AES reported a narrower loss in the latest quarter, but saw a decline in revenue in the period.
The energy company on Monday posted a net loss of $94 million, or 14 cents, compared with a loss of $903 million, or $1.35 a share, for the same period a year earlier. Analysts polled by FactSet had forecast a net profit of 85 cents a share.
Stripping out one-time items, the company’s earnings per share came in at 73 cents. Analysts polled by FactSet had forecast adjusted earnings per share of 67 cents.
Revenue declined to $3.0 billion from $3.06 billion, missing analysts expectations of $3.36 billion, according to FactSet.
Regarding its outlook, the company guided for adjusted earnings per share of $1.87 to $1.97, noting that it expects growth this year to come from new renewables commissionings, rate base growth at U.S. utilities and improved margins in Chine.

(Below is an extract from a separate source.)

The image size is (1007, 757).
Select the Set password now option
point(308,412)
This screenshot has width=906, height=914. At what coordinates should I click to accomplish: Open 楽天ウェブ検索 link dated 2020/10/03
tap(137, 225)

AES also raised its expectations for annualized growth in adjusted earnings before interest, taxes, depreciation and amortization to 5% to 7% through 2027, from a prior outlook of 3% to 5%.
“Our 2024 targets and our higher long-term growth rates reflect our confidence in our strategy, our leading market position, and our ability to continue executing on our plan,” Chief Financial Officer Stephen Coughlin said.